Data excerpts
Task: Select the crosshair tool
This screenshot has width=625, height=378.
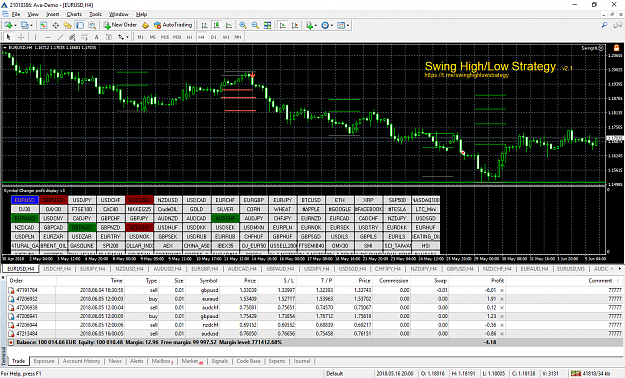Action: pos(21,37)
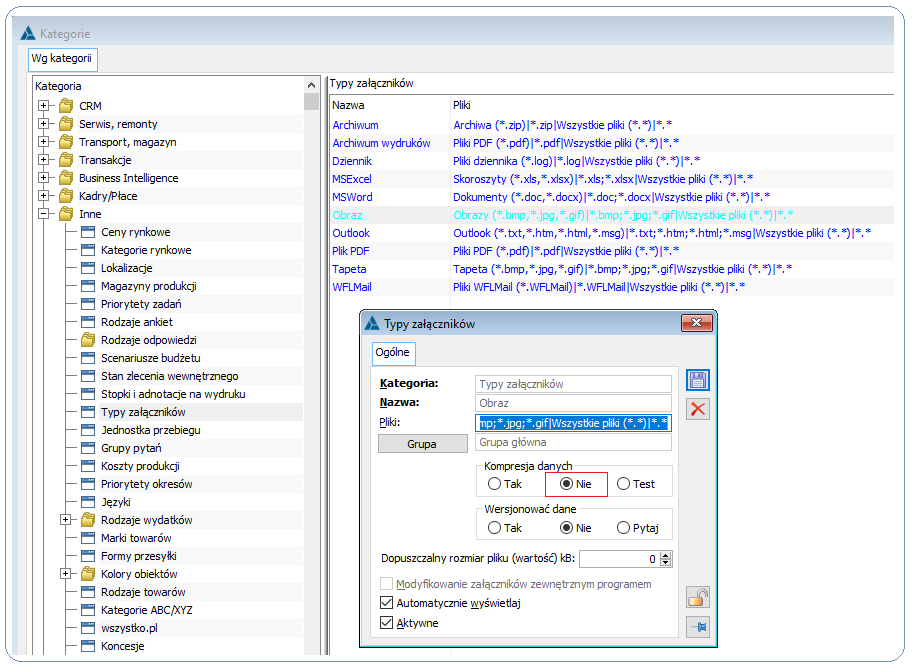The width and height of the screenshot is (917, 672).
Task: Open the Ogólne tab in dialog
Action: [x=393, y=353]
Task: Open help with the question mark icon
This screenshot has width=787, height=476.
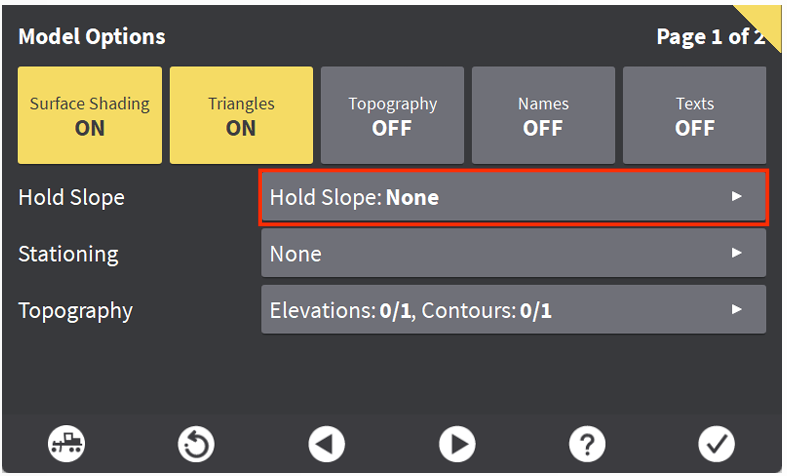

What this task involves:
This exercise asks for an exact copy of the lines from the first one in the data through the line that contains "Task: Open help with the question mark icon", pictures excluded.

Response to this exercise:
Task: Select the crosshair tool
This screenshot has width=625, height=378.
Action: pos(21,37)
The width and height of the screenshot is (917, 672).
Task: Open the Ogólne tab in dialog
Action: [x=393, y=353]
Task: Open help with the question mark icon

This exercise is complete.